++++ Records for the task
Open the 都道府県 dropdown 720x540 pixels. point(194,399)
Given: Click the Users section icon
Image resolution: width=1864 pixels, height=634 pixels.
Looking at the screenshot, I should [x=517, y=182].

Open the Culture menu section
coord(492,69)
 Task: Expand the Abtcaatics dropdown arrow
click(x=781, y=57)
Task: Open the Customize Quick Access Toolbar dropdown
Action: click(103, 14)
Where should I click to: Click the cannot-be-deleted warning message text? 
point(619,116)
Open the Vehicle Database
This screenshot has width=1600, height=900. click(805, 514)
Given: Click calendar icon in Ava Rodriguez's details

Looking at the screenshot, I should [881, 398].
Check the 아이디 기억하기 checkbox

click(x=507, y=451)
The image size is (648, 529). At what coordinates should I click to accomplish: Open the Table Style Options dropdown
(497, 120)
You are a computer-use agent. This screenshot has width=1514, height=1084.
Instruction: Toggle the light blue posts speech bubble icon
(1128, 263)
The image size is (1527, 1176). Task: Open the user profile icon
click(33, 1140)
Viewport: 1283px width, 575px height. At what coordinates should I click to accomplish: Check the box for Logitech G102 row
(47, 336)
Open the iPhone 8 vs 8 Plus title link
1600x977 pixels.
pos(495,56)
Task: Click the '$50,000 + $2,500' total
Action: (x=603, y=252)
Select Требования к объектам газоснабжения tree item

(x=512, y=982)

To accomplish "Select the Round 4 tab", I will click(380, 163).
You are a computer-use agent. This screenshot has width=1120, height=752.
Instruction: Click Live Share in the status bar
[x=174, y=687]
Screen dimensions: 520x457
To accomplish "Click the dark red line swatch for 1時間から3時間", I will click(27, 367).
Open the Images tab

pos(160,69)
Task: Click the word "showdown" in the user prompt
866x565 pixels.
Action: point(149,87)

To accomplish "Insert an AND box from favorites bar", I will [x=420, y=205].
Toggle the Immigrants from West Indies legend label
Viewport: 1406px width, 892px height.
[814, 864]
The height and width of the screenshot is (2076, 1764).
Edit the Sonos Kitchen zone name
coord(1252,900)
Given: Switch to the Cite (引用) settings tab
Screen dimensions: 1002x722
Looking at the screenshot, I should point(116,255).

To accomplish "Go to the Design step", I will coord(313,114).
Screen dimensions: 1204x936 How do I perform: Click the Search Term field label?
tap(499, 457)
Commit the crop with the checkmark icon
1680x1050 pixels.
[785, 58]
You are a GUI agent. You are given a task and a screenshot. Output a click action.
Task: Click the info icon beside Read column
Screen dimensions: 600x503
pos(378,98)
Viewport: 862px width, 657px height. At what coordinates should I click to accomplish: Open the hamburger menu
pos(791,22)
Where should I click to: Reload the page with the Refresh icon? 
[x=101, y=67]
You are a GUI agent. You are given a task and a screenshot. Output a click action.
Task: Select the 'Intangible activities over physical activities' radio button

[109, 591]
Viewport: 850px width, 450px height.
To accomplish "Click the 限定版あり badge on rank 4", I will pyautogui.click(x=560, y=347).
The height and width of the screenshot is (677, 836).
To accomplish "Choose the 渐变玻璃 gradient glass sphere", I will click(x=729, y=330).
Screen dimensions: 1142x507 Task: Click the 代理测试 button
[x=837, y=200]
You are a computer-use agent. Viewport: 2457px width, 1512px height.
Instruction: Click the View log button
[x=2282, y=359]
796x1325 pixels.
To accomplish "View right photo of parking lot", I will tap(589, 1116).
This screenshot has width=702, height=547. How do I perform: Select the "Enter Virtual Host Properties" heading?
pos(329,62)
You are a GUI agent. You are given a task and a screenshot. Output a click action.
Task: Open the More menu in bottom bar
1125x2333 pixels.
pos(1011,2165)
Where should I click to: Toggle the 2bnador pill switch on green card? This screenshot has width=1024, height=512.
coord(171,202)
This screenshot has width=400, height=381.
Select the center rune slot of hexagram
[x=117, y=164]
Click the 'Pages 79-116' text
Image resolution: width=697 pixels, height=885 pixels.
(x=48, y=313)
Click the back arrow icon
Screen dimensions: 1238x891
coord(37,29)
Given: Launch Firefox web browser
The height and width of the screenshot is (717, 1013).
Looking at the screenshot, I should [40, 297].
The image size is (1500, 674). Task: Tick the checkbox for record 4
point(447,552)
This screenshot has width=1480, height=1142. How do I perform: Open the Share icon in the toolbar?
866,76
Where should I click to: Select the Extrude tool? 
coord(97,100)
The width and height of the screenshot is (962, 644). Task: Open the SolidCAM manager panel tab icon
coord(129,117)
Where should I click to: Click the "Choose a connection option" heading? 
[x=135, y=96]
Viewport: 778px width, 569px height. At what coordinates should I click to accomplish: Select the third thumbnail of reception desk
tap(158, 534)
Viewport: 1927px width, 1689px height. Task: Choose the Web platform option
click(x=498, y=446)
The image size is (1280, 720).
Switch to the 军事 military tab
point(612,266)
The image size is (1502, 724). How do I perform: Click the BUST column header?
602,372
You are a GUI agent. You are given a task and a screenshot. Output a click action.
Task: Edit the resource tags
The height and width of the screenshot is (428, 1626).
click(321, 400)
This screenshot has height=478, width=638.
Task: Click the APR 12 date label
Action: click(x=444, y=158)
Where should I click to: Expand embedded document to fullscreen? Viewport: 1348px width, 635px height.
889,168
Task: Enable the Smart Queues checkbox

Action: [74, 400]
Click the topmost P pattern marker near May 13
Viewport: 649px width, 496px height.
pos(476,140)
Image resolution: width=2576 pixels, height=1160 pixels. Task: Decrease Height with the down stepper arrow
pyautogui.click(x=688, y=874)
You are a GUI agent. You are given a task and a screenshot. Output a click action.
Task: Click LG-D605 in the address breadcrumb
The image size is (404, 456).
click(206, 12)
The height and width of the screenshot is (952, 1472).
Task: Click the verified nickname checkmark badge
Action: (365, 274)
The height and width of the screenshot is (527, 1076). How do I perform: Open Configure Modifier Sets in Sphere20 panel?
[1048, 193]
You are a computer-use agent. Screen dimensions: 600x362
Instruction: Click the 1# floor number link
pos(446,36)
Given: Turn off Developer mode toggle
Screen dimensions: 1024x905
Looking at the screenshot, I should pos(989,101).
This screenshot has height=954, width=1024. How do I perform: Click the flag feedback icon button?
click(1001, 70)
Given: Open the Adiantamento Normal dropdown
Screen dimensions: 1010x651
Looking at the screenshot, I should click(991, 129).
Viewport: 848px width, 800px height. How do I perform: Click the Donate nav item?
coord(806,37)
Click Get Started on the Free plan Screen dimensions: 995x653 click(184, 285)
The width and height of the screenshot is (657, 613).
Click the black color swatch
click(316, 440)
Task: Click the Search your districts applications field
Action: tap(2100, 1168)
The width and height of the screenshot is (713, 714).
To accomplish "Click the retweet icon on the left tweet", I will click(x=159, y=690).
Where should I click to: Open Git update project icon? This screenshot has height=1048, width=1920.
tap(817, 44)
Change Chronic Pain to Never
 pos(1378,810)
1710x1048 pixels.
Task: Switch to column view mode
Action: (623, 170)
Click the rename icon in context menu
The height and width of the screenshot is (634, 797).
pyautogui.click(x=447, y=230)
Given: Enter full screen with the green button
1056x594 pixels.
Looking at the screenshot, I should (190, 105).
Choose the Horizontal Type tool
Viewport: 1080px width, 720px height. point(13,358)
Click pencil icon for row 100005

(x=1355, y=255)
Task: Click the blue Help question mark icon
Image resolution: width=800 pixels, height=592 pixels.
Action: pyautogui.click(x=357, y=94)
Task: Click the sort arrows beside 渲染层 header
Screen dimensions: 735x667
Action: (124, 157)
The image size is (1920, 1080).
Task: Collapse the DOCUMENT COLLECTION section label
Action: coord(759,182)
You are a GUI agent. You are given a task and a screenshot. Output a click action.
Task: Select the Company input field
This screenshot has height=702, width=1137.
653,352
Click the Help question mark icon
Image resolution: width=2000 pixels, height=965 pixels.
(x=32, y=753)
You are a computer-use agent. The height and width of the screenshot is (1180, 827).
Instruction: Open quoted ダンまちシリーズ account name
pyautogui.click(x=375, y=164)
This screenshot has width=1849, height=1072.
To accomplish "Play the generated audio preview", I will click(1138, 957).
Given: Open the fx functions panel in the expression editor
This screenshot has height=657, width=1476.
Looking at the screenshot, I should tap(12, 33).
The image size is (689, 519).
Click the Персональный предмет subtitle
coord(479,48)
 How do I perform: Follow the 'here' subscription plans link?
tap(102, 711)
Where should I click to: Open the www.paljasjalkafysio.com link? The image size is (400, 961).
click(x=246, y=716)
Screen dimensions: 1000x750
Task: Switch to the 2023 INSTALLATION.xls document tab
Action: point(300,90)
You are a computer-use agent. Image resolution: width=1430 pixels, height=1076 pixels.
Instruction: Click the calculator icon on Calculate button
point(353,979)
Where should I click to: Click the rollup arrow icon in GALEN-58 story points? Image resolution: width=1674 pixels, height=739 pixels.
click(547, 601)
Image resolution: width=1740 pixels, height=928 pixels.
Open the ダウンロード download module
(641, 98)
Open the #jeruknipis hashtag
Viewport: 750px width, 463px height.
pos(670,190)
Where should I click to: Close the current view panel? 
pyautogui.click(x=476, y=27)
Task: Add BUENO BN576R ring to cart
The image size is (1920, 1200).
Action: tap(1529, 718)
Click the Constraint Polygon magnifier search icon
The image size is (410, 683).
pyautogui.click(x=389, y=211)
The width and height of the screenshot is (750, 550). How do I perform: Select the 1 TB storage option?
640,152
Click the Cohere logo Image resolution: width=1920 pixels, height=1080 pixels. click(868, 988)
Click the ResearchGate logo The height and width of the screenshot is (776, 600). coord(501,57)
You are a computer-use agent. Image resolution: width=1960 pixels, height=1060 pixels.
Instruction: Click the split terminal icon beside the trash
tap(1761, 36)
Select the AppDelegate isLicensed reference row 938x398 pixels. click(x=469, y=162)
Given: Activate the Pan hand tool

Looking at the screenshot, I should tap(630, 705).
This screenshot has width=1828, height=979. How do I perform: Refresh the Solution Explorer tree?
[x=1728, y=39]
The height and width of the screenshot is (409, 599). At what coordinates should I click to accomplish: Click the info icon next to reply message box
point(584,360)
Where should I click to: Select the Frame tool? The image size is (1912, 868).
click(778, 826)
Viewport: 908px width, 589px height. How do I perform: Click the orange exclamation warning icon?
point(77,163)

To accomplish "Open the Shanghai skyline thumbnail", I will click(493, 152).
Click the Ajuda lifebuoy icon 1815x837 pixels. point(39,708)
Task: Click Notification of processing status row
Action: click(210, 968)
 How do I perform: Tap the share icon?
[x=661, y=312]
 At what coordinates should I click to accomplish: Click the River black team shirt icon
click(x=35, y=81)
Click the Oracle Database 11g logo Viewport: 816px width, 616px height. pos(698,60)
++++++++
# Given exercise:
Echo the data lines verbatim, beginning at the line containing "Commit the crop with the checkmark icon" and continuing through the line containing "will pyautogui.click(x=560, y=347).".

# Full output:
Commit the crop with the checkmark icon
1680x1050 pixels.
[785, 58]
You are a GUI agent. You are given a task and a screenshot. Output a click action.
Task: Click the info icon beside Read column
Screen dimensions: 600x503
pos(378,98)
Viewport: 862px width, 657px height. At what coordinates should I click to accomplish: Open the hamburger menu
pos(791,22)
Where should I click to: Reload the page with the Refresh icon? 
[x=101, y=67]
You are a GUI agent. You are given a task and a screenshot. Output a click action.
Task: Select the 'Intangible activities over physical activities' radio button

[109, 591]
Viewport: 850px width, 450px height.
To accomplish "Click the 限定版あり badge on rank 4", I will pyautogui.click(x=560, y=347).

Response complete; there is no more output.